----- RAW DATA -----

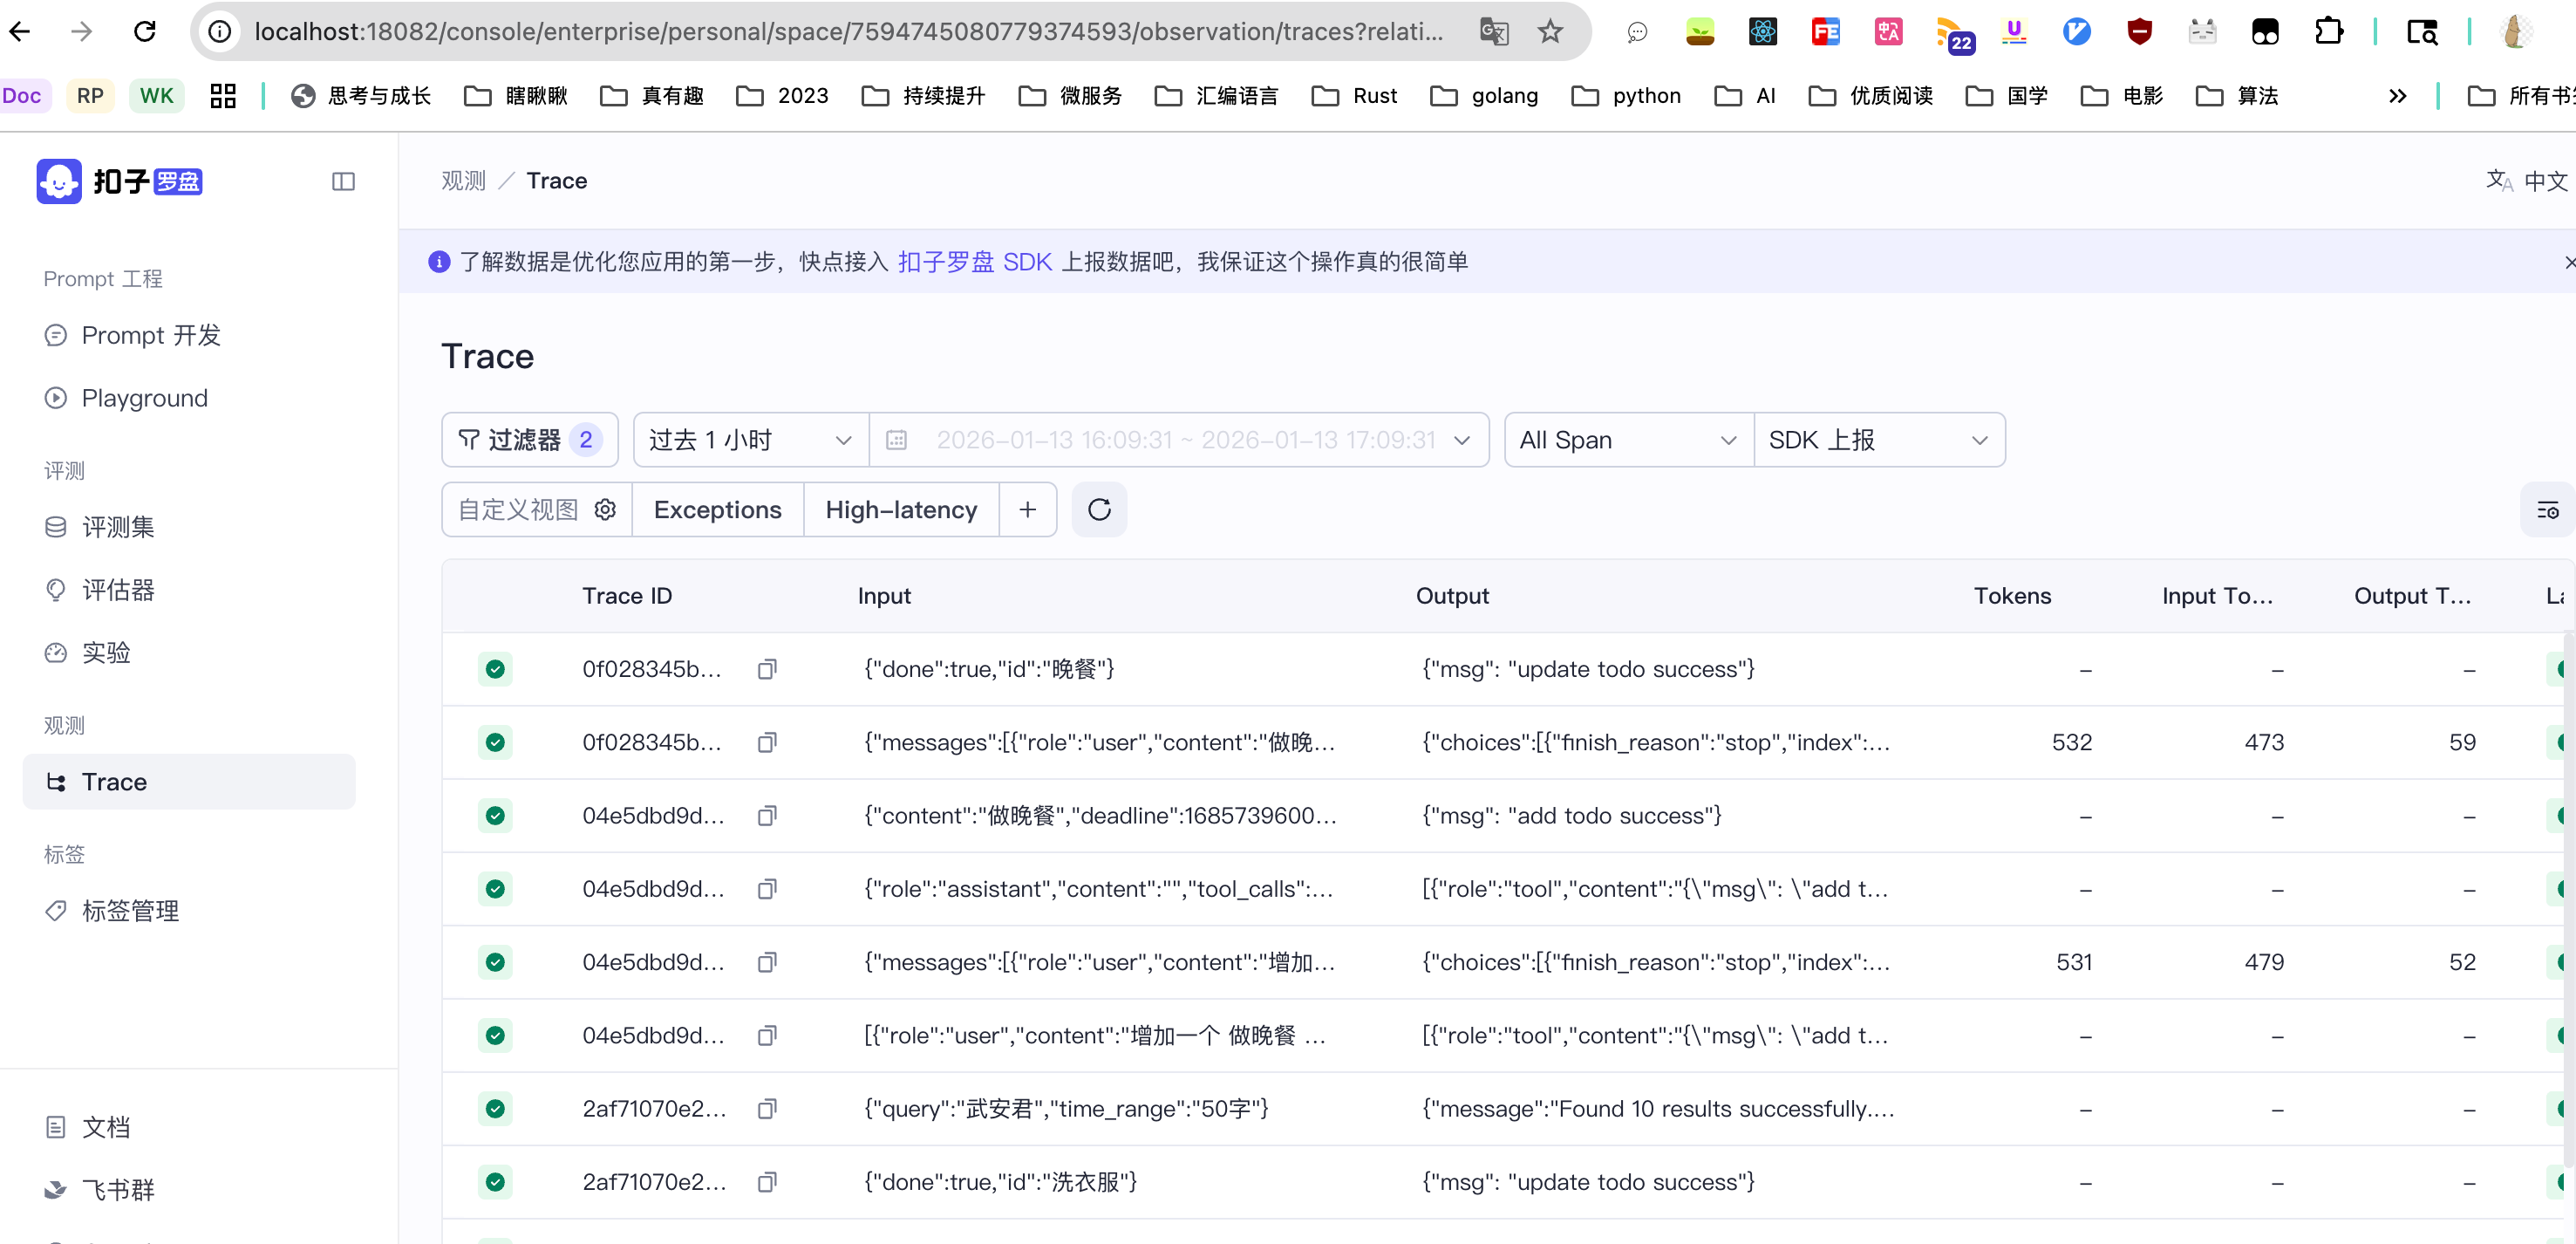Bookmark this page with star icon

-----
----- RAW DATA -----

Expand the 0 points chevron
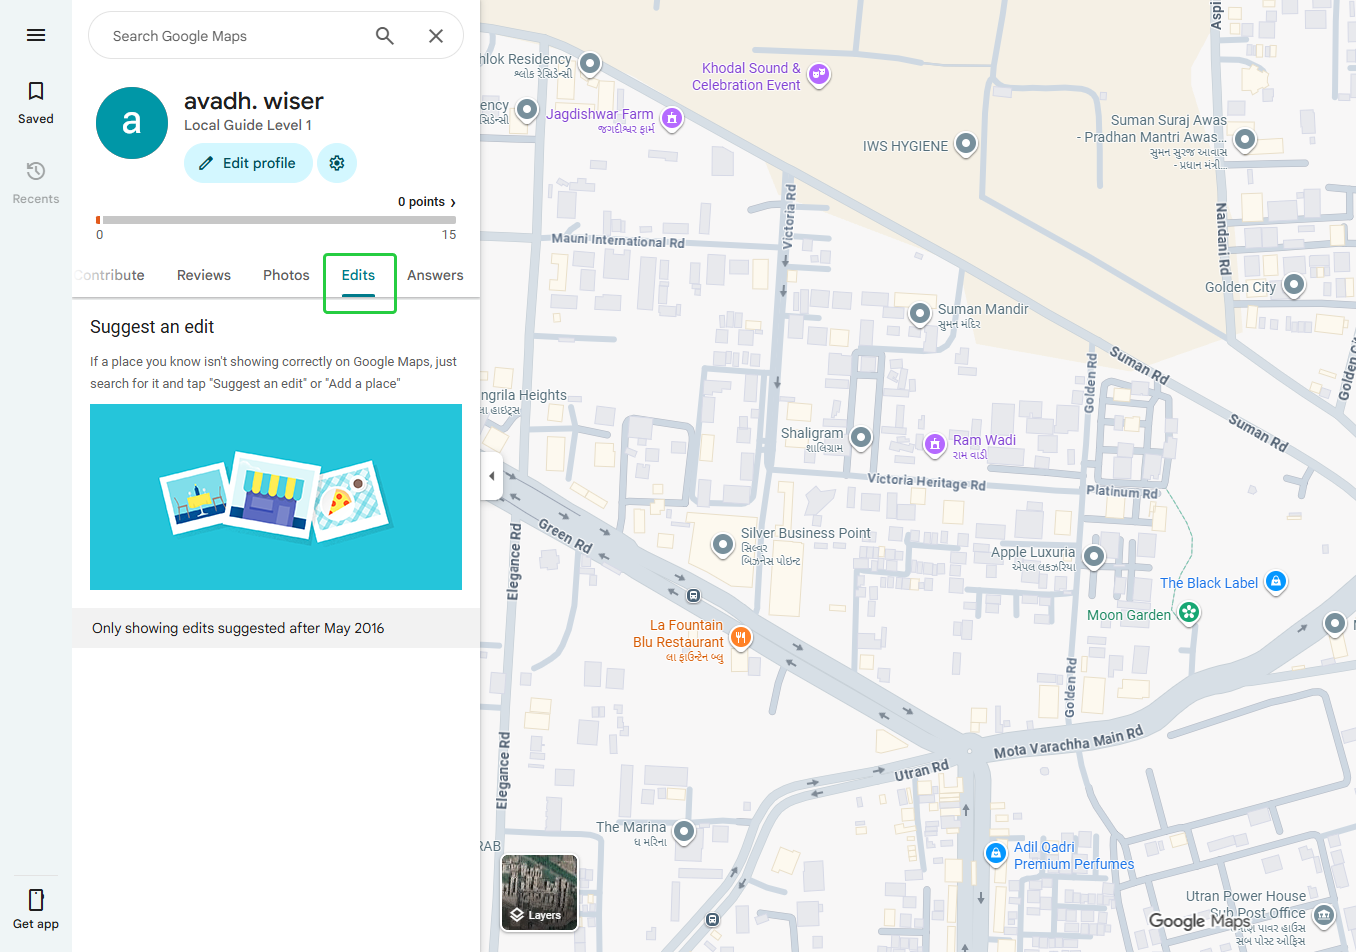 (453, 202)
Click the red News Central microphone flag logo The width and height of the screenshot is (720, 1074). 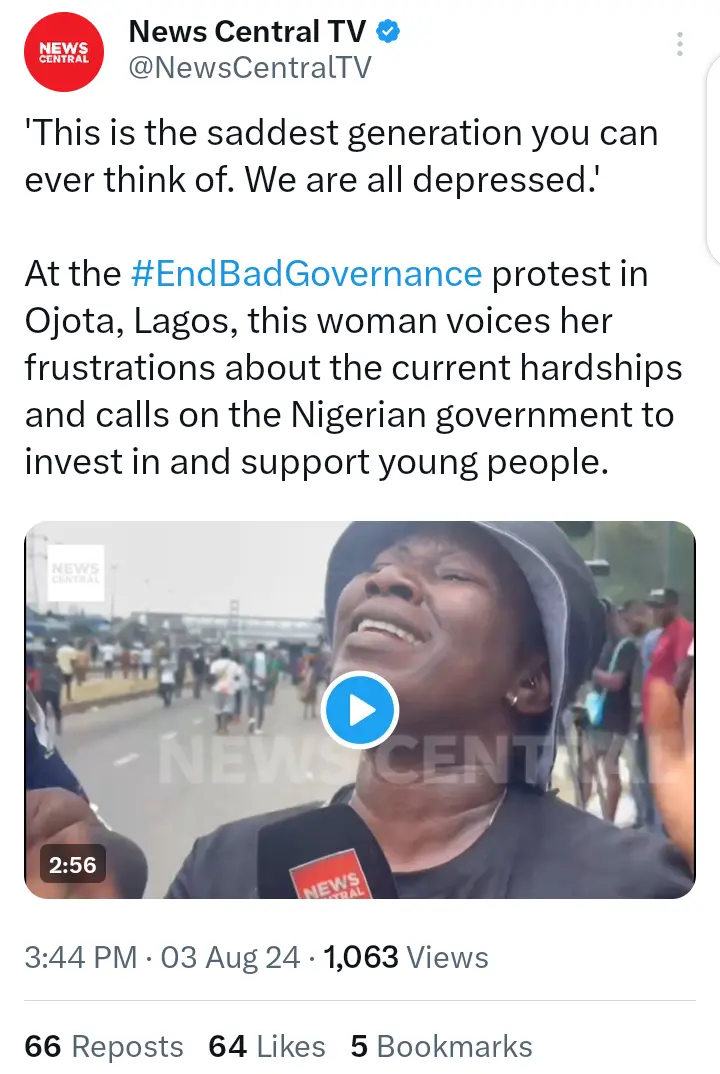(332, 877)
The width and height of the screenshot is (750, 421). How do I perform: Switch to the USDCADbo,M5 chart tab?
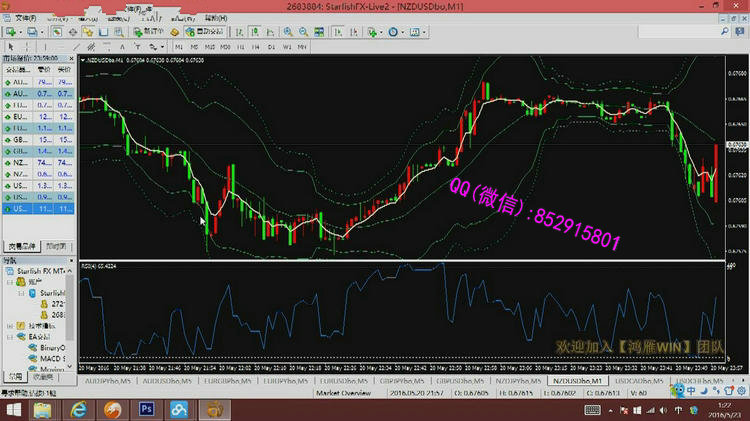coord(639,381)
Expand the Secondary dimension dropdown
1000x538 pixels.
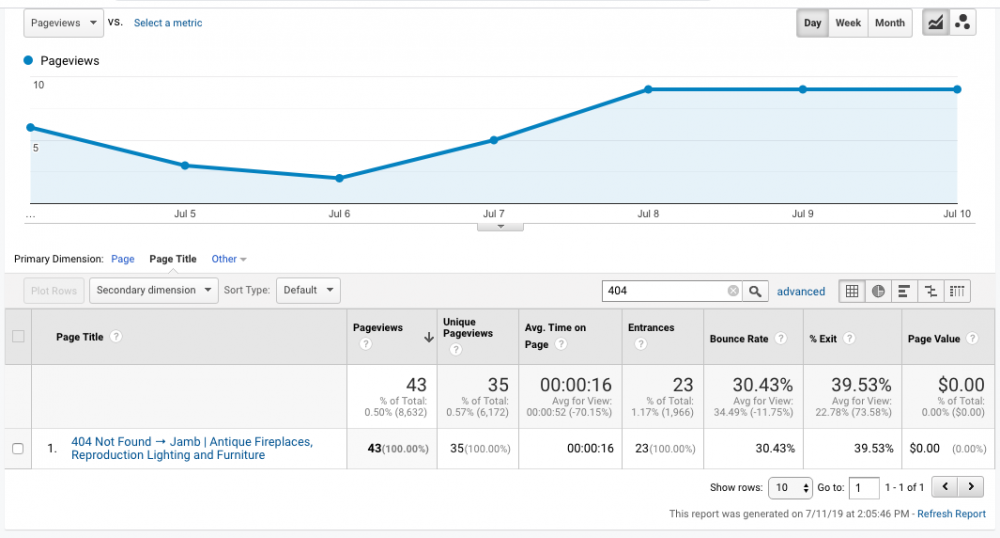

-----
----- RAW DATA -----

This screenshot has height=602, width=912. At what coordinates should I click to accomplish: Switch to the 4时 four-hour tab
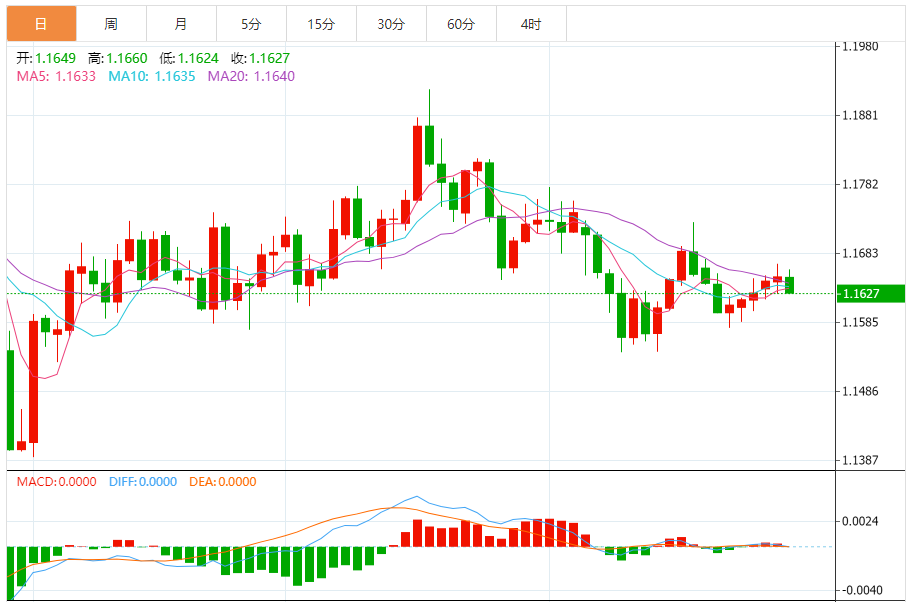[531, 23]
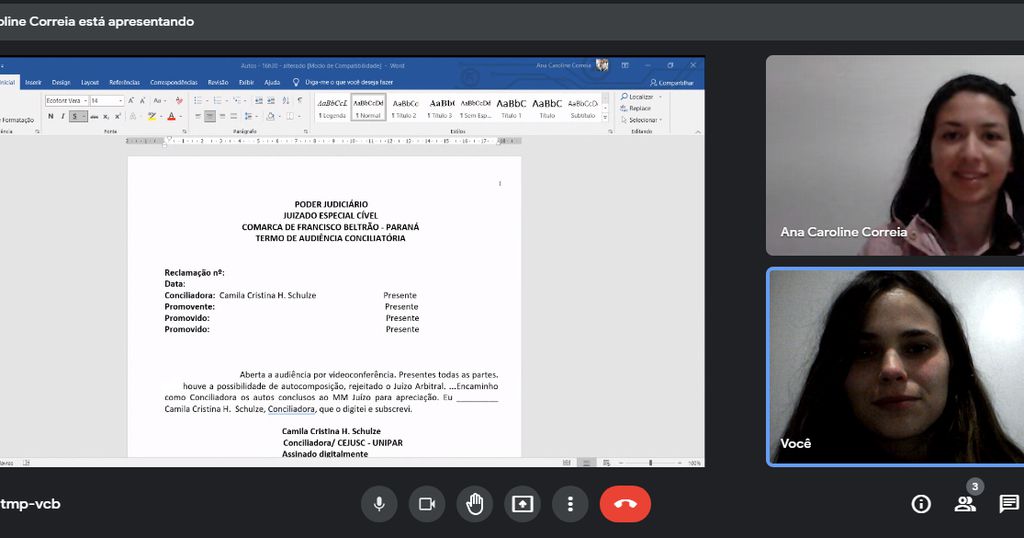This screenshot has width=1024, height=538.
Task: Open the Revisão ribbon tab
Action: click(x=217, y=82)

-----

**EXERCISE DETAILS:** Scale the records between the lines holding "The width and height of the screenshot is (750, 421)." and "1000x538 pixels.", inclusive, and write those lines out again with their requests. Multiply every coordinate in the answers by 0.5 and round to whole numbers, halves up. Leave out the pictures.

**SOLUTION:**
The width and height of the screenshot is (750, 421). How do I perform: Switch to the USDCADbo,M5 chart tab?
coord(320,191)
Expand the Secondary dimension dropdown
1000x538 pixels.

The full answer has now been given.